- Born: Ing-Marie Birgitta Wieselgren 9 April 1958 Motala, Sweden
- Died: 6 July 2022 (aged 64) Visby, Sweden
- Education: Uppsala University
- Occupation: Psychiatrist

= Ing-Marie Wieselgren =

Swedish psychiatrist (1958–2022)

Ing-Marie Birgitta Wieselgren (9 April 1958 – 6 July 2022) was a Swedish psychiatrist and national coordinator for psychiatric issues in Sweden's Municipalities and Regions. She was also chief physician at Uppsala University Hospital.

==Early life and education==
Wieselgren completed her medical degree at Uppsala University and defended her dissertation in 1995 at Uppsala University with a dissertation on prognosis and prognostic factors in schizophrenia.

==Career==
Wieselgren was head of the clinic for the psychosis and rehabilitation clinic at the Uppsala University Hospital from 1998 to 2002 and head of operations for the same clinic from 2003 to 2004. Wieselgren was the initiator and head of a special team at the Academy for Adolescents with Psychosis 1997–2004 and a neuropsychiatric investigation team between 1999 and 2004.

Between 2004 and 2006, Wieselgren was the Secretary General of the National Psychiatric Coordination. She has been a member of Region Skåne's Ethics Council since 2007 and chair of the reference group for the work of developing national guidelines for psychosocial interventions in schizophrenia at the National Board of Health and Welfare in 2008. Wieselgren also participated as an expert in various working groups at the Swedish Agency for Health Technology Assessment and Assessment of Social Services. In August 2015, she was appointed a member of the Government's Commission for Equal Health.

She regularly appeared in Sveriges Radio P1's program Tankar för dagen (Thoughts for the day).

==Death==

On 6 July 2022, during Almedalen Week, Wieselgren died after being stabbed at Donners plats in Visby. The stabbing occurred near to a stage where Centre Party leader Annie Lööf was about to give a press conference, and Wieselgren had been walking towards a seminar on neuropsychiatric diagnoses in children she was due to moderate. After stabbing Wieselgren, the attacker was tackled by a pensioner and was shortly thereafter arrested by police.

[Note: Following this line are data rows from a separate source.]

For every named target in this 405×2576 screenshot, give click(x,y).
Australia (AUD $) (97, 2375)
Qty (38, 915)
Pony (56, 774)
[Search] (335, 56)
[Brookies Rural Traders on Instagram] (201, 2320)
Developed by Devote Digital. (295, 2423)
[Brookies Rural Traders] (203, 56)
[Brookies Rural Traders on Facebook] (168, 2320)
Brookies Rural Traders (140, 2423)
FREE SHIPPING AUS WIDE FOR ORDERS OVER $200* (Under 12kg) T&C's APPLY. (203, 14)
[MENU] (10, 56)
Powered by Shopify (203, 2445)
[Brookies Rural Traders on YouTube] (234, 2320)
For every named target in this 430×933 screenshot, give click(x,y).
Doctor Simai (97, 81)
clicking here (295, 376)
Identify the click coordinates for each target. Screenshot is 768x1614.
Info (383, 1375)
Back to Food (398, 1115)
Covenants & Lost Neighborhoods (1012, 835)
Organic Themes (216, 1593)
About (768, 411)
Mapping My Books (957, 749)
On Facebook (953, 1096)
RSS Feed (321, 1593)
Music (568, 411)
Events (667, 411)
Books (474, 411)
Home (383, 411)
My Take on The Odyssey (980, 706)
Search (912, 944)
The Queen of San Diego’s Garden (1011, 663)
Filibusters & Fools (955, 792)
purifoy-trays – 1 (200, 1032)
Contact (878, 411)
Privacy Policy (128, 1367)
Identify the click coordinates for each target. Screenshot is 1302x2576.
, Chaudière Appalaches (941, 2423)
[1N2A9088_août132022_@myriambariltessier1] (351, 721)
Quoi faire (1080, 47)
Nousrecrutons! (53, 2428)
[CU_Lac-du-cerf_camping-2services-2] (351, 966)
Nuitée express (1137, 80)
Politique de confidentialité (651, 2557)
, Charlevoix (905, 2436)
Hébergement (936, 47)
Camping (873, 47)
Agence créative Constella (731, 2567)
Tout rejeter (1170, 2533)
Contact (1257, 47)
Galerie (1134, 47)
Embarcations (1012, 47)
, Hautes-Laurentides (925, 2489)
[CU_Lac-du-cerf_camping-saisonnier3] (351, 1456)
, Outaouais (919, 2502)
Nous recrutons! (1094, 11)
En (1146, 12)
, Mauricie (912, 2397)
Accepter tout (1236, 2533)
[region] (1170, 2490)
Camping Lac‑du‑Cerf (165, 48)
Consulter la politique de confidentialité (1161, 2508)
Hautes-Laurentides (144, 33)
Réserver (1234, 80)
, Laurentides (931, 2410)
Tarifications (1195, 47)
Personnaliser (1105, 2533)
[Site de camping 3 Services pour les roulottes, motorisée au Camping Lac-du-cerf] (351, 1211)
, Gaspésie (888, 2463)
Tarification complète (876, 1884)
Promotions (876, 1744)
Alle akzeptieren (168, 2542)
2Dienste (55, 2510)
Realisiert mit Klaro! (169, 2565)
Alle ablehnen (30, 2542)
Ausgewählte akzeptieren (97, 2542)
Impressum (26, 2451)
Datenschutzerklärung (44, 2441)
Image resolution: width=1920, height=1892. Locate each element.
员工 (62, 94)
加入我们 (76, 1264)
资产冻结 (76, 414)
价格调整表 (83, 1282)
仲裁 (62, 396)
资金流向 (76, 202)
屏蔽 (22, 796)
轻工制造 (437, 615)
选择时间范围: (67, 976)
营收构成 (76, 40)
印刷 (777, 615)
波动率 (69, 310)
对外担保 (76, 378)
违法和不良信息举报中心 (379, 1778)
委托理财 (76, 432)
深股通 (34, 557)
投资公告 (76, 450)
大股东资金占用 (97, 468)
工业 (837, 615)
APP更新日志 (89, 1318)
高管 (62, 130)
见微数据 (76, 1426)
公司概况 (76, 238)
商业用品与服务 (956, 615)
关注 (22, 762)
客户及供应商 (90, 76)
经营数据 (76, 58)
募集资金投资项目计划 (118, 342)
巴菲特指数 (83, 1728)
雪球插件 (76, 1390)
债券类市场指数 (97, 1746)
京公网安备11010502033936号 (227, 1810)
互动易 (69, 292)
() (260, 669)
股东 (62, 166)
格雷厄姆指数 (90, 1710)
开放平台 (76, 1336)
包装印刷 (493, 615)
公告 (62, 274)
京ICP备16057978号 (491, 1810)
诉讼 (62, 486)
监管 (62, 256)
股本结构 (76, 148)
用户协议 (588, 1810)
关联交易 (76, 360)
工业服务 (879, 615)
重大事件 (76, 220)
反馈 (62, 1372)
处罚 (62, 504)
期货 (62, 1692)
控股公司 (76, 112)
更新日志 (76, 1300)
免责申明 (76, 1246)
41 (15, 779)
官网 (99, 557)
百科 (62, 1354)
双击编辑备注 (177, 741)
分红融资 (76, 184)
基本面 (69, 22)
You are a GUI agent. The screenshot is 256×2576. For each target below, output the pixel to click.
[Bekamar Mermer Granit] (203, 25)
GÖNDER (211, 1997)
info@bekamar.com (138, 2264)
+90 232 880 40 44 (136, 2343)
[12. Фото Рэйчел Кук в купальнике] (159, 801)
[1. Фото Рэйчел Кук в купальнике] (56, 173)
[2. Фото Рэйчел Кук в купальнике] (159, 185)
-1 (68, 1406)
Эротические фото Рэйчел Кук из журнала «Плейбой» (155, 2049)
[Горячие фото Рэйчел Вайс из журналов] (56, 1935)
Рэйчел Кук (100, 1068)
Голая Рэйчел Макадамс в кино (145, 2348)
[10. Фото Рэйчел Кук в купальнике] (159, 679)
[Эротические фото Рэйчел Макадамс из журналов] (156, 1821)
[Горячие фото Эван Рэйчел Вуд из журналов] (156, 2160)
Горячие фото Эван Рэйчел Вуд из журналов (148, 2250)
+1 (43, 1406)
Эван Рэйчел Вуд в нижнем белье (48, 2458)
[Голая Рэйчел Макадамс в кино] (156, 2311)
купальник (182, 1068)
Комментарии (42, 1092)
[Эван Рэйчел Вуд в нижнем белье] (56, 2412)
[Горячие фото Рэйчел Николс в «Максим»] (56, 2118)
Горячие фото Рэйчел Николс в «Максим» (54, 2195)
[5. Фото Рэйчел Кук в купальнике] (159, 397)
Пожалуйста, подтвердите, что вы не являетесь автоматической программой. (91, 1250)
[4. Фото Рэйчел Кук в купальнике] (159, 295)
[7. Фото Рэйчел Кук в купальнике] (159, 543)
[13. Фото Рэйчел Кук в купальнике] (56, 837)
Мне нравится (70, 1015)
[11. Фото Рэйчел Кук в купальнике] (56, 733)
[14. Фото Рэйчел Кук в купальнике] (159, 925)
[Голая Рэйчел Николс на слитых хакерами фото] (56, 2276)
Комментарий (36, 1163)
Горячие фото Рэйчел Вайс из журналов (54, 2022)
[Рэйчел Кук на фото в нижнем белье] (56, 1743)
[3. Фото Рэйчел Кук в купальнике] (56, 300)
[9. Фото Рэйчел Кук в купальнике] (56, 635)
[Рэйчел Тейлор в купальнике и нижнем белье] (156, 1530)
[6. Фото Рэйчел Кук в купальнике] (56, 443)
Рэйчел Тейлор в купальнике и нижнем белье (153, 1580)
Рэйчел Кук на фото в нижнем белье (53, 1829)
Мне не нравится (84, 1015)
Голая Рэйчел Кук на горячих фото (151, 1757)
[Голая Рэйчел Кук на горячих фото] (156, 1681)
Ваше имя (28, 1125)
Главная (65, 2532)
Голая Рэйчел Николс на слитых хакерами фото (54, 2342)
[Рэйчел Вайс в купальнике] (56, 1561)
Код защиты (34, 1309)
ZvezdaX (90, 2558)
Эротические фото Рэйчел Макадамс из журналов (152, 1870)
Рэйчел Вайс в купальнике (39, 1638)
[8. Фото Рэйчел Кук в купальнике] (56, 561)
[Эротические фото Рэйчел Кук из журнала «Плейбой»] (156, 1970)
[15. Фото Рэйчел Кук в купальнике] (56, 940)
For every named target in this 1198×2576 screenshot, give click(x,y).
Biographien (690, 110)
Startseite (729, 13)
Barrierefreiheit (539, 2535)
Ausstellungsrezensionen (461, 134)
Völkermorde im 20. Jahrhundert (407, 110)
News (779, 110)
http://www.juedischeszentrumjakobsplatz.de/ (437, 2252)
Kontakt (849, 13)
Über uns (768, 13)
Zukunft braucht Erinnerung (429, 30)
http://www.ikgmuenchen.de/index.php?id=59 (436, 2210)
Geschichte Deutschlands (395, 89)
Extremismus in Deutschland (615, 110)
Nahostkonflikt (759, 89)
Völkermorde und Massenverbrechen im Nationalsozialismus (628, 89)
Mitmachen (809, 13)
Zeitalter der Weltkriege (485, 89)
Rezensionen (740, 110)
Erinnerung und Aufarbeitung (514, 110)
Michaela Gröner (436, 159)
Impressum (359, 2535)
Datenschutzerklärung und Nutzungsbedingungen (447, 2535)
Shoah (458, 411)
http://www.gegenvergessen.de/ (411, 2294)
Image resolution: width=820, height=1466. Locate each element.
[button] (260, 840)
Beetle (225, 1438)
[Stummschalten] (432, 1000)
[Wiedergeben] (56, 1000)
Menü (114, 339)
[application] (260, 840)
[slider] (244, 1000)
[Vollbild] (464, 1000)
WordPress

The arrested perpetrator was a 33-year-old man who had previously participated in events organized by the neo-Nazi Nordic Resistance Movement and had written for the neo-Nazi newspaper Nordfront. However, the prosecutor of the case told media that the connection to the far-right would not be the main focus of the investigation, as the arrested man's explanation of his actions suggested the attack was motivated by dissatisfaction over the state of psychiatric care in Sweden and as there were reports that he had "committed the act under the influence of narcotics." The prosecutor further stated that the suspect would undergo a psychiatric evaluation under police custody. On 11 July, the prosecutor told media that the Swedish Security Service took over the investigation and that the case is being treated as terrorism.